1.                 Explain why the old, nonintegrated functional system created problems for the company. Be specific.

2.                 The new system cost several millions dollars. Why, in your opinion, was it necessary to install it?

3.                 Lawson Software Smart Notification Software (lawson.com) is being considered by Dollar General. Find information about the software and write an opinion for adopting or rejection.

4.                 Another new product of Lawson is Service Automation. Would you recommend it to Dollar General? Why or why not?  

 

CASE – 5   Singapore and Malaysia Airlines Intelligent

                   System

 

The problem

 

Airlines fly around the globe, mostly with their native crew. Singapore Airlines and Malaysia Airlines are relatively small airlines, but they serve dozens of different countries. If a crewmember is ill on route, there is a problem of quickly finding a replacement. This is just one example why crew scheduling may be complex, especially when it is subject to regulatory constraints, contract agreements and crew preferences. Disturbances such as   weather conditions, maintenance problems, etc, also make crew management difficult.

 

The Solution

 

Singapore Airlines uses Web-based intelligent systems including expert systems and neural computing to manage the company’s flight crew scheduling and handle disruptions to the crew rosters. The Integrated Crew Management System (ICMS) project, implemented in Singapore since 1997, consists of three modules: one roster assignment module for cockpit crew, one for the cabin crew, and a crew tracking module. The first two modules automate the tracking and scheduling of the flight crew’s timetable. The second module tracks the positions of the crew and includes an intelligent system that handles crew patterns disruptions.

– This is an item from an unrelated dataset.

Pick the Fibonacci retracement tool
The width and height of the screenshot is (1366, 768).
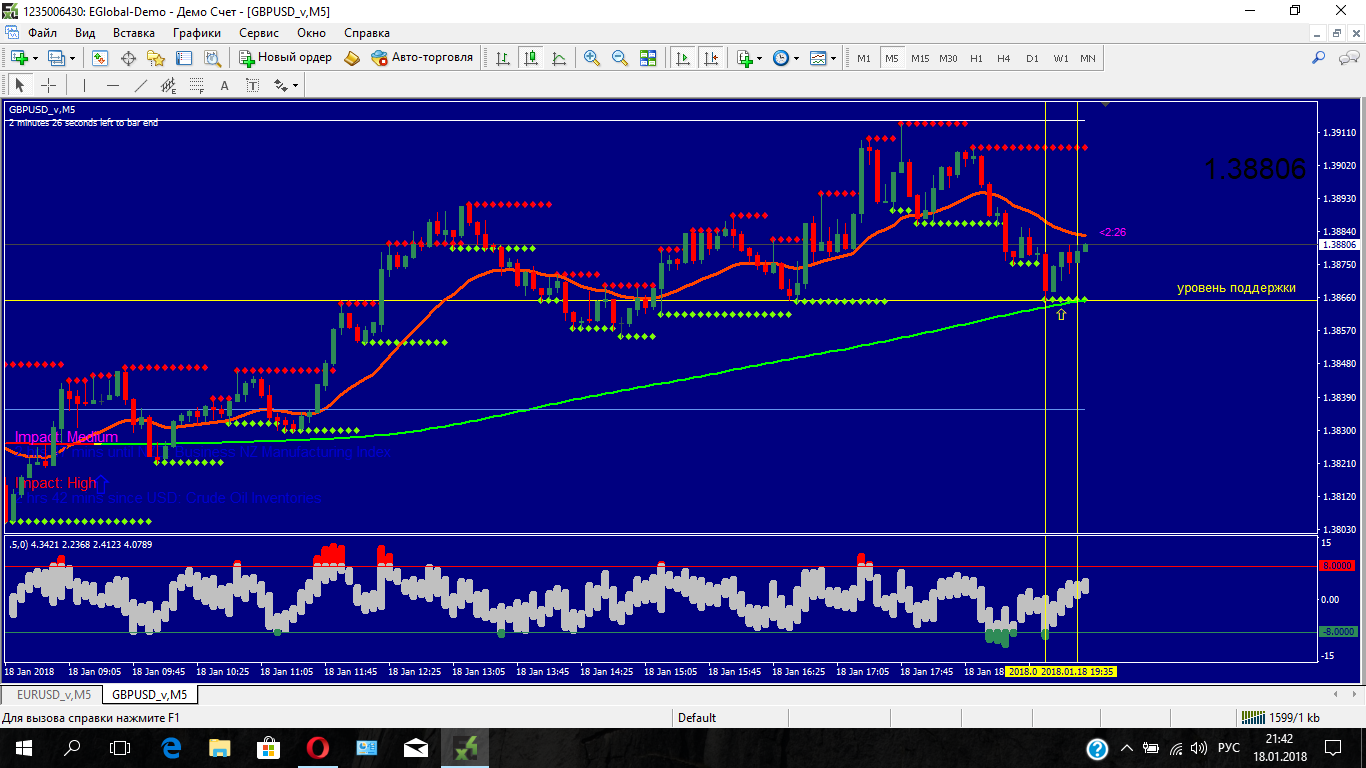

For example, crews are rearranged if one member falls ill while in a foreign port; the system will find a backup in order to prevent understaffing on the scheduled flight. The intelligent system then determines the best way to reschedule the different crew members’ rosters to accommodate the sick person. When a potentially disruptive situation occurs, the intelligent system automatically draws upon the knowledge stored in the database and advises the best course of action. This might mean repositioning the crew or calling in backup staff. The crew tracking system includes a crew disruption handling module that provides decision support capabilities in real time.

A similar Web-based system is used by Malaysia Airlines, as of summer 2003, to optimize flight crew utilization. Also called ICMS, it leverages optimization software from ilog.com. Its Crew Pairing Optimization (CPO) module utilizes Ilog Cplex and Ilog Solver optimization components to ensure compliance with airline regulations, trade union agreements, and company policies, to minimize the costs associated with crew accommodations and transportation and to efficiently plan and optimize staff utilization and activities associated with long-term planning and daily operations. The Crew Duty Assignment (CDA) module provides automatic assignment of duties to all flight crews. The system considers work rules, regulatory requirements, and crew requests to produce an optimal monthly crew roster.

 

The Results

 

 Despite the difficult economic times, both airless are competing successfully in the region, and their balance sheets are better than most other airlines.

 

Questions

 

1.                 Why do airlines need optimization systems for crew scheduling?


2.                 What role can experts’ knowledge play in this case?


3.                 What are the similarities between the systems in Singapore and Malaysia?


4.                 The airlines use ADSs for their pricing strategy (pricing and yield optimization). Can they use an ADS for crew management? Why or why not?